Pope John Paul II echoed this reverence to Rita’s obedience in his speech on May 20, 2000, just four days before the 100-year anniversary of her canonization.

“Rita interpreted well the ‘feminine genius’ by living it intensely in both physical and spiritual motherhood,” he said.

These sentiments seem to be gaining popularity in 2025, with the rise of online “traditional wife” influencers who create content with religious undertones. These women claim they don’t have to make any decisions because their husbands do it for them.

I know there are many strong-willed religious women who don’t fit this profile, but I find this trend troubling.

Pope John Paul II also framed Rita’s stigmata as a gift from Jesus that was a “seal of his charity and his passion” and a “privilege” Rita received for her humble lifestyle and humility.

So, bestowing pain is an act of love?
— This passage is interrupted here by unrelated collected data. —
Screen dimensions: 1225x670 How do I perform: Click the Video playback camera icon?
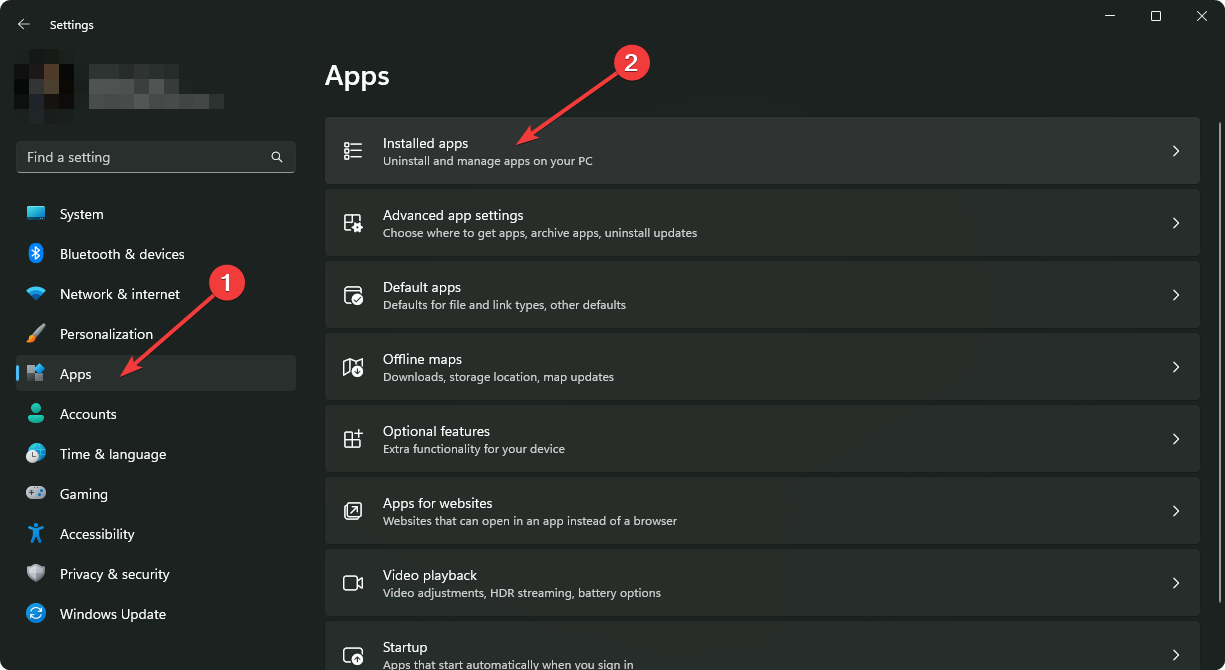coord(353,583)
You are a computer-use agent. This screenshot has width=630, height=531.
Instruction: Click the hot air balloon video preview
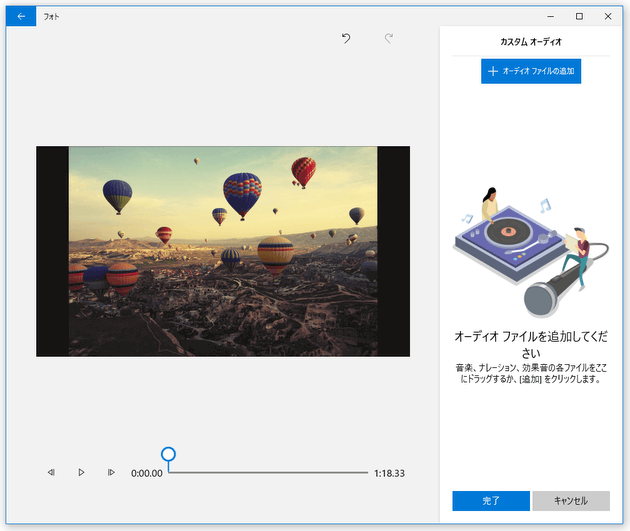point(223,251)

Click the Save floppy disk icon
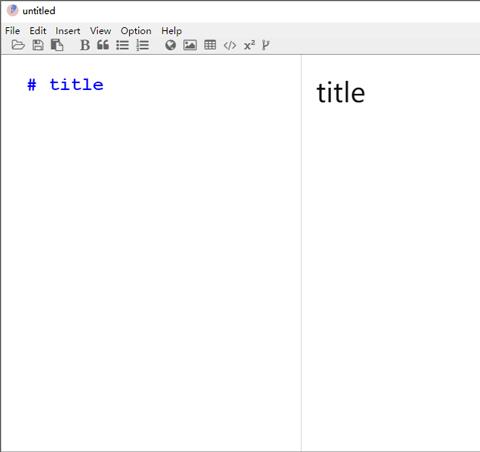click(x=38, y=45)
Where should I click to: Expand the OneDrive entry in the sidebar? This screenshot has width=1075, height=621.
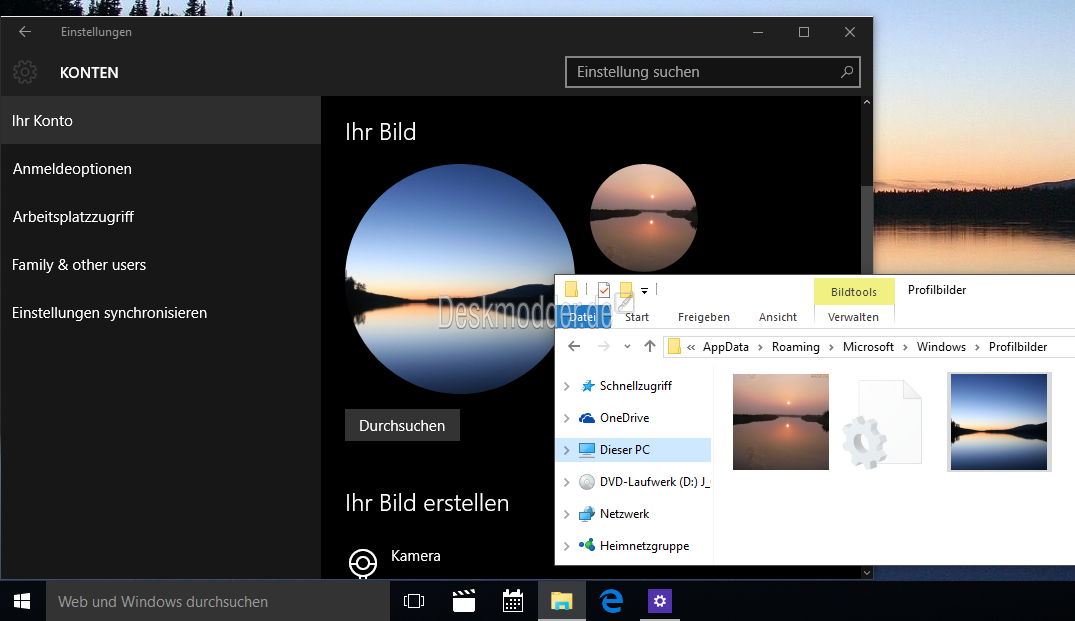point(568,417)

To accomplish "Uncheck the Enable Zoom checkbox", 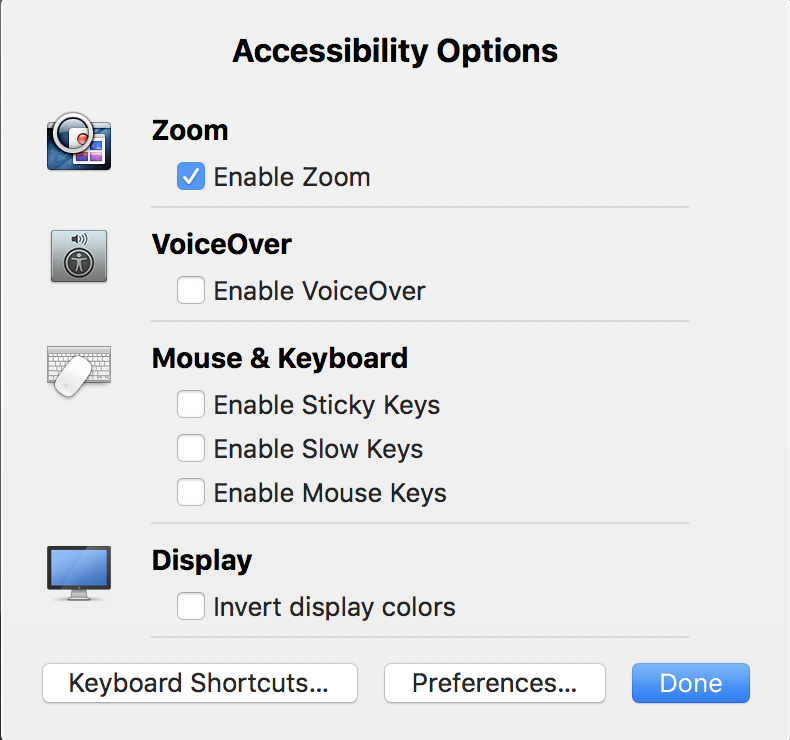I will tap(191, 177).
Yikes!

Instead of highlighting her resilience, stories about Rita glorify her suffering as something to imitate.

When I was a teen, I thought Rita seemed rather dumb, spending nearly two decades “reforming” a husband who didn’t care about her. I see this story in a different light as an adult.
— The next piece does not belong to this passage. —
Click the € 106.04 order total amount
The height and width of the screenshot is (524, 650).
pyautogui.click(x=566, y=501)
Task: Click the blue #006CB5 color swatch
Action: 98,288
Though stories of saints, especially Rita, vary from source to source, most say she may have been as young as 12 when she was married.
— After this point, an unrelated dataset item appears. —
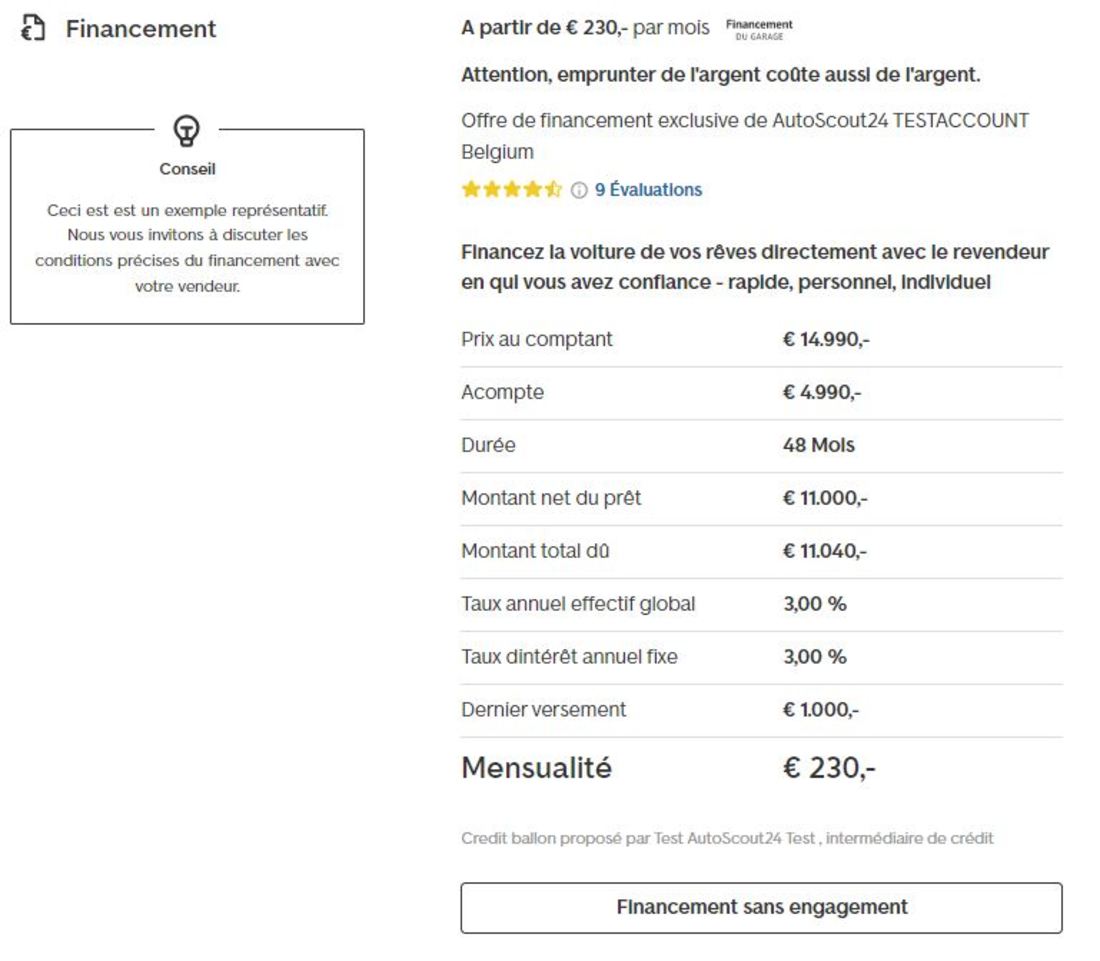Screen dimensions: 1100x961
Task: Click the Taux d'intérêt annuel fixe value
Action: tap(814, 658)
That’s horrifying enough to think of in this day and age, but the culture during Rita’s lifetime made escape even more impossible.

She would not have had much support in terms of community or friendships.

Rita was born around the start of the Italian Renaissance, and men of this era forged friendships through business connections, politics, fraternities and charitable organizations, according to the Italian Renaissance Learning Resources website, a project by the National Gallery of Art and Oxford University Press.

“Women, more or less limited to their households, family gatherings and occasional appearances in church, had few opportunities to cultivate adult friendships beyond their immediate relations,” the website says. “For some women, the convent offered a chance for female companionship – and a way to live a life that was not dominated by the roles of wife and mother.”

When the other option is to get married off as a child bride to an abusive grown man, it’s no wonder Rita dreamed of joining a convent.

Butler writes that she initially was turned away from the convent because she had been married, and other sources suggest the other nuns were wary about the strife that continued between her late husband’s family, the Mancinis, and his killer’s family.

Rita had cultural and religious reasons for remaining dutiful to her husband, and I no longer blame her for acting how she did.

Trapped, her faith was a source of comfort and offered purpose that she would not have had otherwise.

Instead, I wonder why these stories, passed down for more than 600 years, burden Rita with so much responsibility at such a young age.

Don’t parents have a duty to keep their children safe? Don’t husbands have a duty to support their wives?

If Catholic teachings say Rita had a duty to her family, husband and faith, what about their duty toward her?

Rita is glorified for her solitary suffering, but I believe she was left with no other option than to make the best out of an awful situation.